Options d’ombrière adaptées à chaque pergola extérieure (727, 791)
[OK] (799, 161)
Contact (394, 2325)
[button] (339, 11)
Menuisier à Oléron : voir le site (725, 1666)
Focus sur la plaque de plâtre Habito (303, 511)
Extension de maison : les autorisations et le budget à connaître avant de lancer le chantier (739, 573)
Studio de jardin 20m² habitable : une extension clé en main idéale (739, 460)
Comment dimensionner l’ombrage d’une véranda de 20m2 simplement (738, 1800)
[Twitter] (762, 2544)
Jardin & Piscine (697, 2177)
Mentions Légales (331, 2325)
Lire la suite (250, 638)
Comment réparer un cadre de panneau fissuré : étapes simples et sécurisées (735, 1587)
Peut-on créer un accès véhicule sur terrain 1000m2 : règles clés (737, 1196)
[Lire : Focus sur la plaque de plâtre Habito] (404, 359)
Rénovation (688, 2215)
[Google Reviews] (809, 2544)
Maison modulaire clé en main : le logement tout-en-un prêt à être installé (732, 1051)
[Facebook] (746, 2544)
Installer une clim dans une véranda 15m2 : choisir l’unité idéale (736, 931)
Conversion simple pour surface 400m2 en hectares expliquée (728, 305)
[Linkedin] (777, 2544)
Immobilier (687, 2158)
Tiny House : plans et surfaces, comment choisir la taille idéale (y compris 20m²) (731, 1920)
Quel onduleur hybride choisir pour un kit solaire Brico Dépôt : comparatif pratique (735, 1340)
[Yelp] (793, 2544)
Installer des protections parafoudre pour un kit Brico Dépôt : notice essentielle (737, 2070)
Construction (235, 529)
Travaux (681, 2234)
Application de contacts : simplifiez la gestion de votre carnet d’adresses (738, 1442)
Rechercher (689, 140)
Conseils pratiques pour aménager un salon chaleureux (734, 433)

+ + + + +

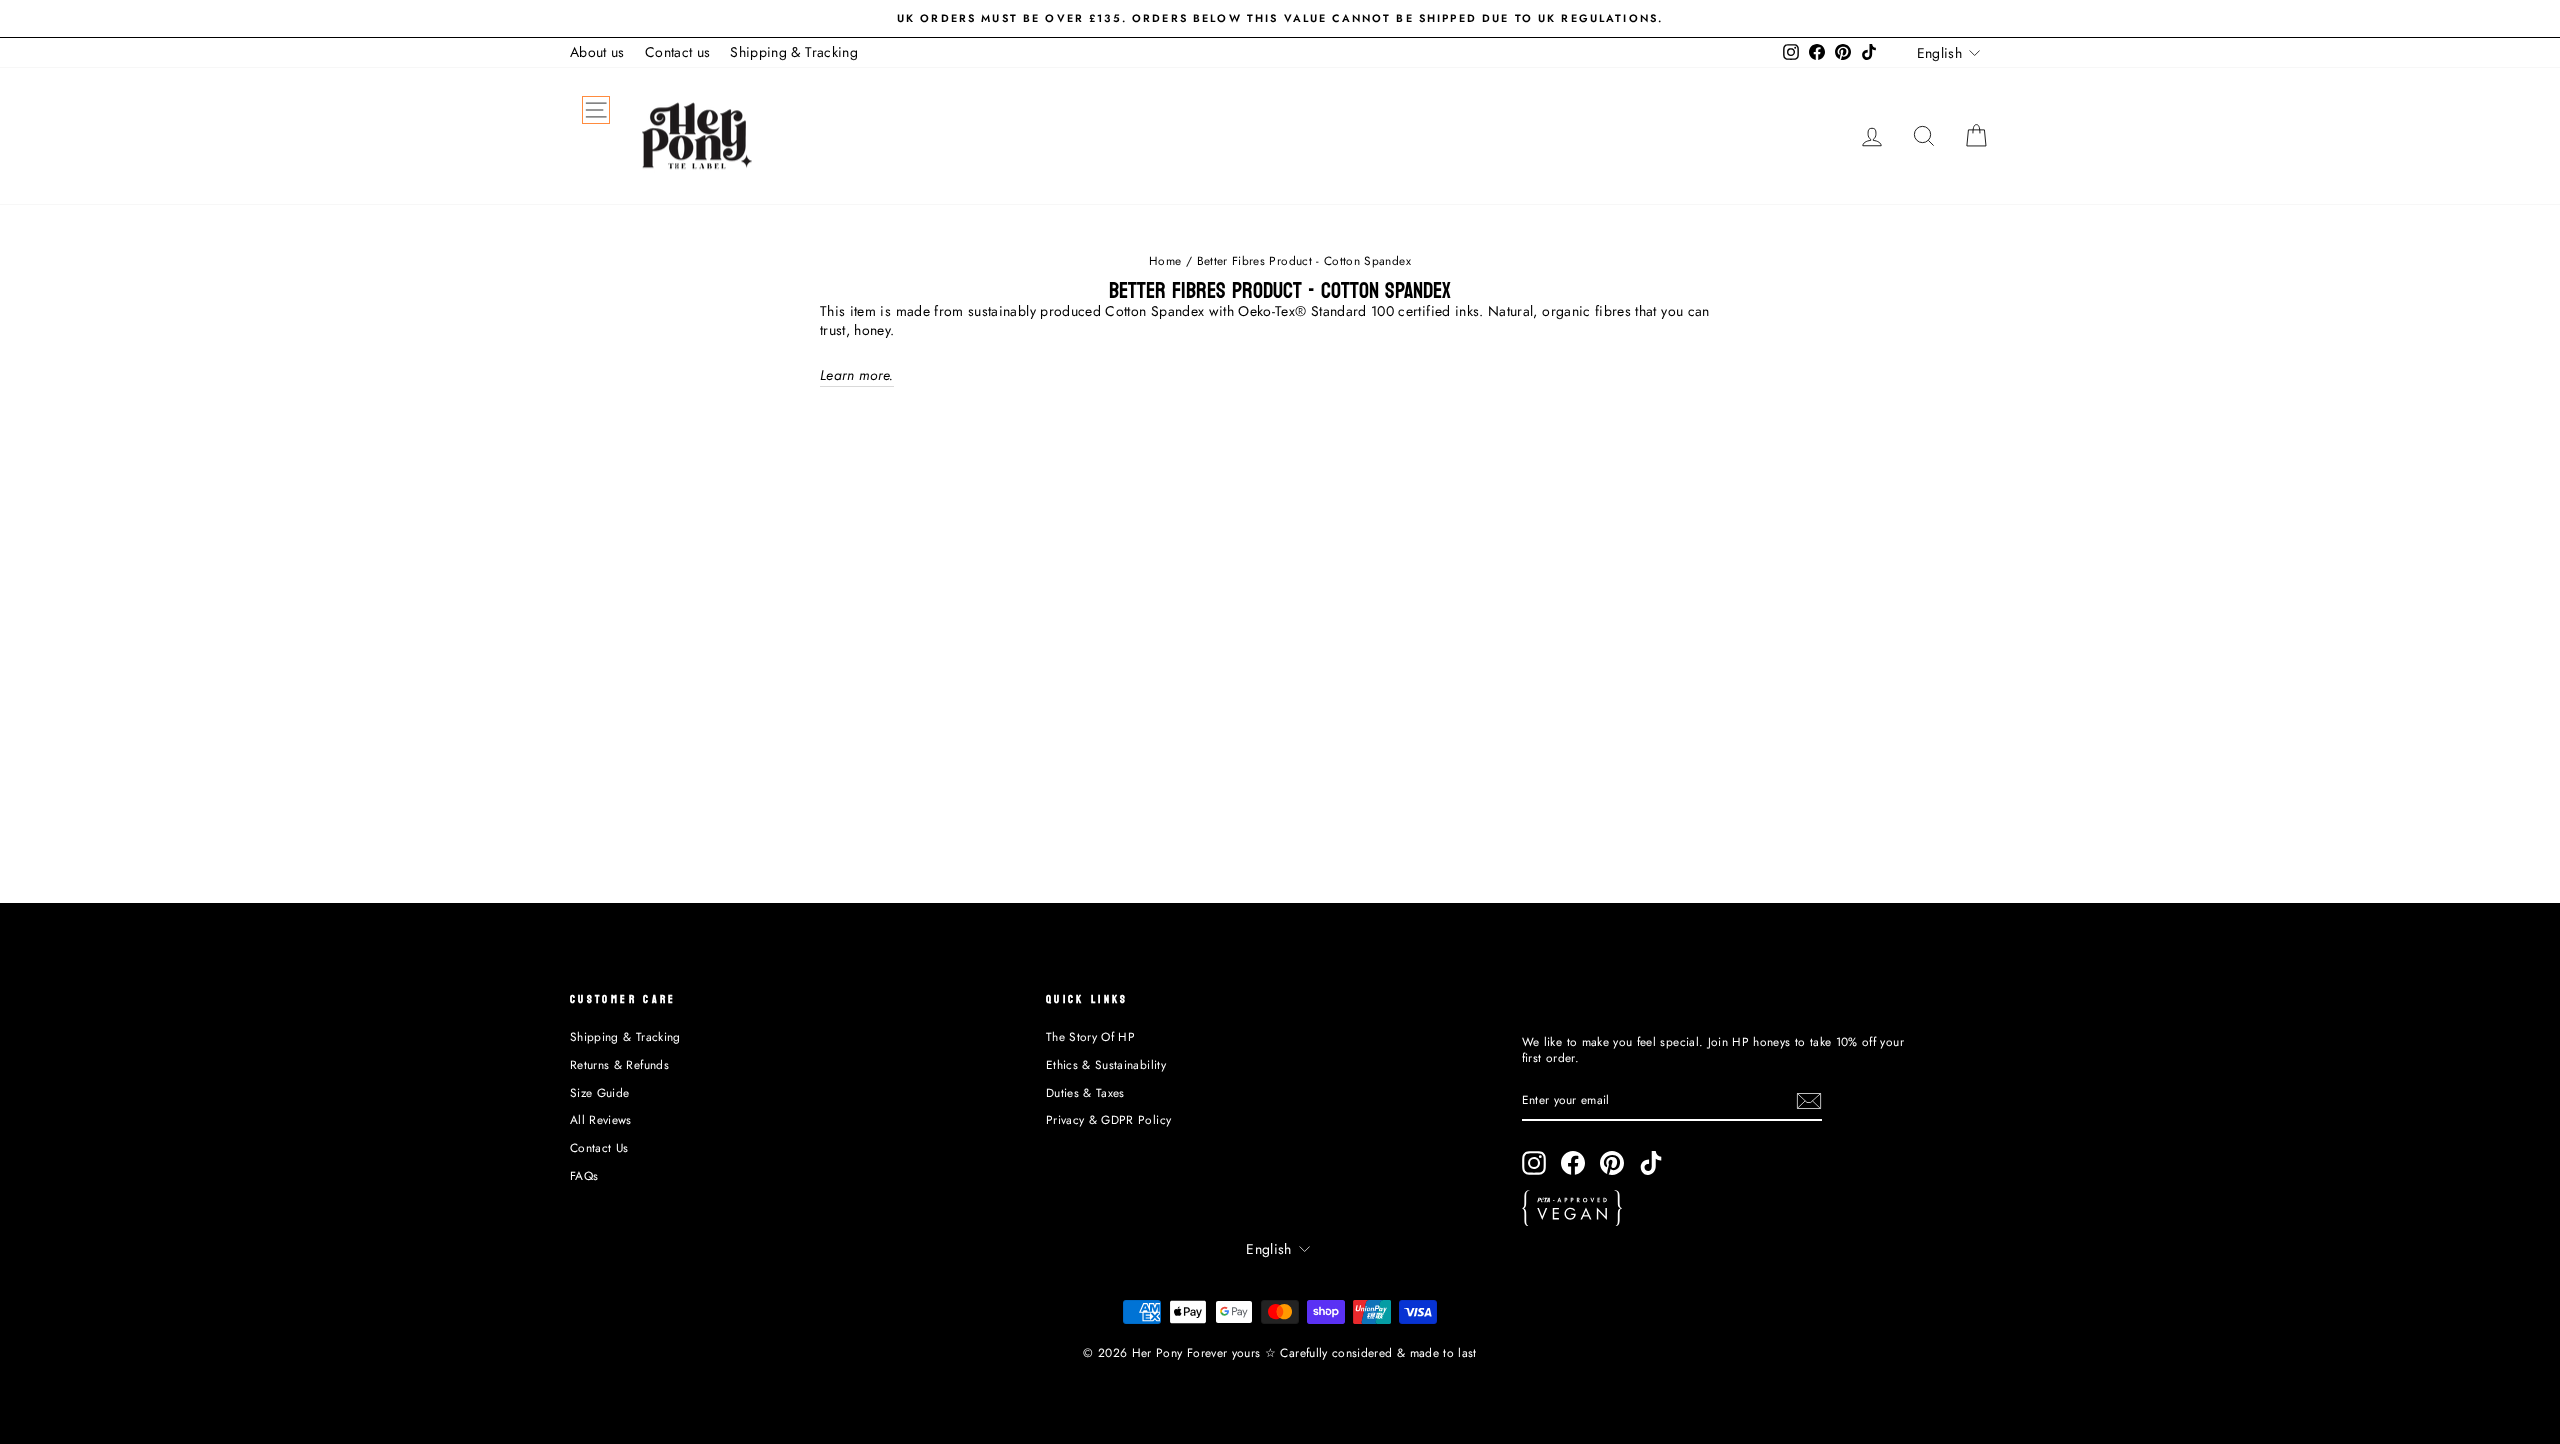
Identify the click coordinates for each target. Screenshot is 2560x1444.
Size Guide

+ + + + +

> **EXERCISE**: Return every line from the material that contains the word "véranda".

> **ANSWER TO THE PROBLEM**:
Comment dimensionner l’ombrage d’une véranda de 20m2 simplement (738, 1800)
Installer une clim dans une véranda 15m2 : choisir l’unité idéale (736, 931)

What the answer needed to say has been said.